Background information
- Born: February 28, 1920 Eureka Springs, Arkansas
- Died: July 5, 2012 (aged 92) Kansas City
- Genres: Jazz
- Instrument: saxophone

= Ben Kynard =

American jazz saxophonist (1920–2012)

Ben Kynard (February 28, 1920 – July 5, 2012) was an American jazz saxophonist (alto and baritone). He was known through his collaboration with Lionel Hampton, as a composer and arranger.

== Early life ==
Ben D. Kynard was born on February 28, 1920, in Eureka Springs, Arkansas. He learned how to play saxophone from his brother. He graduated in 1938 from Sumner High School in Kansas City, Kansas.

== Career ==
Kynard appeared in nightclubs as a youth.

After completing military service in the U. S. Army, he played from 1946 to 1953 in the Lionel Hampton orchestra, for which he arranged, and in 1946 composed the title "Red Top". Hampton recorded the song for Decca in 1947 and was soon covered by Gene Ammons. However, Kynard did not get enough royalties. "Red Top" was later also recorded by musicians such as David Allen, Anthony Braxton, Dexter Gordon, Louis Jordan, Erroll Garner, Slide Hampton, Woody Herman and His Orchestra, King Pleasure / Betty Carter, and Eddie Vinson.
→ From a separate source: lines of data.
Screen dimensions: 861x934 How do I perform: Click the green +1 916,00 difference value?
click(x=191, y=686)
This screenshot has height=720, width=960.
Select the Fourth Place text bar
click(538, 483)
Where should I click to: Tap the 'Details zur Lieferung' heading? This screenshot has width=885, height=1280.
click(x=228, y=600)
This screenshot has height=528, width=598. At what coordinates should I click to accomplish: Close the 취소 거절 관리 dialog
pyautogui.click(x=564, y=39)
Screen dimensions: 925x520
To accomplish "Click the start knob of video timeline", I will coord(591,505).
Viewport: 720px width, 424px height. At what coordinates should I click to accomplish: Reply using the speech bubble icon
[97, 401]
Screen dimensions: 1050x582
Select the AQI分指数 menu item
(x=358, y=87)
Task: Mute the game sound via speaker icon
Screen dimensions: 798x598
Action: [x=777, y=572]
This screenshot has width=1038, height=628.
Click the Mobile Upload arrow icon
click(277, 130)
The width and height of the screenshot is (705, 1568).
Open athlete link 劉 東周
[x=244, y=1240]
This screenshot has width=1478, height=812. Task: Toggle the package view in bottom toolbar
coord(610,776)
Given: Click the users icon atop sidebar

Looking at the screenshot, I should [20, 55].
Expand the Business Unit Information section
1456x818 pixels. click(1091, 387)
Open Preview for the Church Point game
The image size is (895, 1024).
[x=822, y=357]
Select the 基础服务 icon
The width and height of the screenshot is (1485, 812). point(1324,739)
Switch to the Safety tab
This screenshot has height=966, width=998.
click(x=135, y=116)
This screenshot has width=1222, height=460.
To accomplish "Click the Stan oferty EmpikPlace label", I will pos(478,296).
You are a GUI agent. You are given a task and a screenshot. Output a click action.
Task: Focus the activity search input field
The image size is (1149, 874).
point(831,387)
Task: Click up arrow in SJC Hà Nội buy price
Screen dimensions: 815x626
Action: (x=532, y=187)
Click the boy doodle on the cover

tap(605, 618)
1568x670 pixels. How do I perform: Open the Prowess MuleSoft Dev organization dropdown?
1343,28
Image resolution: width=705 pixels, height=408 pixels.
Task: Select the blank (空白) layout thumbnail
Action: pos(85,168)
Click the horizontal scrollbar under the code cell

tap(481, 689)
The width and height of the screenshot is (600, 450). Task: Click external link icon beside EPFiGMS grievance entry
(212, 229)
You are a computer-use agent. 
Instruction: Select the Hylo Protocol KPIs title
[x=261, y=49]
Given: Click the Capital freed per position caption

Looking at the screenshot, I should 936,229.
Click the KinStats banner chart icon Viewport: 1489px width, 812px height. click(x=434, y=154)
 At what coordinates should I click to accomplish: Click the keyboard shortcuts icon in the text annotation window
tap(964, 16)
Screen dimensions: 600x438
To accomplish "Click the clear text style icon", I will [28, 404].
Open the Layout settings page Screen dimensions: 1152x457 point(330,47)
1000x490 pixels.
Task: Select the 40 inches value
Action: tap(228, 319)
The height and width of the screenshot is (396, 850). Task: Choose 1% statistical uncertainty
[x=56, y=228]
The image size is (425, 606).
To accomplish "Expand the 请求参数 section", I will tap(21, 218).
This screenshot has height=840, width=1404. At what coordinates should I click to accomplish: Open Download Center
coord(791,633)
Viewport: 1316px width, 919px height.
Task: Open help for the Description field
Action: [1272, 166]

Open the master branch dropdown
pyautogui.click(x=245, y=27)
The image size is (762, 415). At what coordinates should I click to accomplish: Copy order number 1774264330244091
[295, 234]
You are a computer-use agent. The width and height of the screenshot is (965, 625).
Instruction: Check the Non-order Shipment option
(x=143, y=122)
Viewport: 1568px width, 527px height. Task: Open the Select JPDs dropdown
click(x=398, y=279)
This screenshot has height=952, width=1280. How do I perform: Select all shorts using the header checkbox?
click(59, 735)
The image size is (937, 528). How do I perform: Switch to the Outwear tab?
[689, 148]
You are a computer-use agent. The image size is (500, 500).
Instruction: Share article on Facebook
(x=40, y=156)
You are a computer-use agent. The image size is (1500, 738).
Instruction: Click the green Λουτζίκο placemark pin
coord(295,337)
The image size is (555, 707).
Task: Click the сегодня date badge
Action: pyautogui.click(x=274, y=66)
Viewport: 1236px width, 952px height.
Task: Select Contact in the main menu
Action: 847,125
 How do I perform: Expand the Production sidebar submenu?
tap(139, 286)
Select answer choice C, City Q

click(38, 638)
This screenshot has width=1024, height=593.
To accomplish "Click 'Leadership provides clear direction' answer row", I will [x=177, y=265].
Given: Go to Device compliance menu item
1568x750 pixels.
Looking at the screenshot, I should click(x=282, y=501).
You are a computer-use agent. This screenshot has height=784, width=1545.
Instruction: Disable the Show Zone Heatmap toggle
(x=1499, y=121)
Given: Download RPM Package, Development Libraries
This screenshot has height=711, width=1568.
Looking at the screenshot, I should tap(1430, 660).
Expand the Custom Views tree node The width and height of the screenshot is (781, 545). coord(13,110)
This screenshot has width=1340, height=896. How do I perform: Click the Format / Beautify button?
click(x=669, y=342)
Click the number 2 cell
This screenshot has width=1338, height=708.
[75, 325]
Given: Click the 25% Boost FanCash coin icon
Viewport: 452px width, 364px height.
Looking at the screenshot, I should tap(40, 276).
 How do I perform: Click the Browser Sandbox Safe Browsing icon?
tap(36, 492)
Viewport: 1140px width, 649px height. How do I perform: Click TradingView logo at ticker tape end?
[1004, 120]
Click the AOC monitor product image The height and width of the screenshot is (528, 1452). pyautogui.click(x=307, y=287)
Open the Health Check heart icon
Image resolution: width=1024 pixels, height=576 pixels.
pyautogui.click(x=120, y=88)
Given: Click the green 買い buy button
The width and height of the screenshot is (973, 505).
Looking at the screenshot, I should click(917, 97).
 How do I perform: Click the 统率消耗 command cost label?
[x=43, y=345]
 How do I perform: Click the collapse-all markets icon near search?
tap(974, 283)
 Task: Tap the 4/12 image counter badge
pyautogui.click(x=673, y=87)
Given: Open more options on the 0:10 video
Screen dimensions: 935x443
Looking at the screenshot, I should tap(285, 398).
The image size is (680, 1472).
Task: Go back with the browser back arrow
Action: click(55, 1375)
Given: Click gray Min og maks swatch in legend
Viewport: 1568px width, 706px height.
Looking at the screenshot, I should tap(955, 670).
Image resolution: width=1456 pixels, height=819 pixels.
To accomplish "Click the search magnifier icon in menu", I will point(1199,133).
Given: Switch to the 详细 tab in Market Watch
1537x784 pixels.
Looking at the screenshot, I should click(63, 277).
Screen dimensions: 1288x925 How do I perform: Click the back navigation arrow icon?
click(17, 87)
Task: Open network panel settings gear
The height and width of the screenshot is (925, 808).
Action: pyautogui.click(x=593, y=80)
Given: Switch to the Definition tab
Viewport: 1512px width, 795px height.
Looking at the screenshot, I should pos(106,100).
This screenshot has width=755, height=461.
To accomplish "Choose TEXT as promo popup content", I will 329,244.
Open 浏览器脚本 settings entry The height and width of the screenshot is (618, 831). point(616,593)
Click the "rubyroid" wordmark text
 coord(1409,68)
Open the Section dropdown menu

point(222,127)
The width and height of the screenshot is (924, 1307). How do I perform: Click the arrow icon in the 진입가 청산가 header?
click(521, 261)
After Kynard had left the Hampton band, he worked for 32 years at the United States Postal Service in Kansas City; he also played jazz in night clubs and wrote compositions for local musicians. Kynard worked from 1945 to 1984 at 51 recording sessions, with Willis Jackson, Sonny Parker, Joe Thomas and in 1948 Billie Holiday (I Cover the Waterfront).

== Personal life ==
Ben Kynard was an uncle of the organist Charles Kynard.

He died on July 5, 2012, in Kansas City.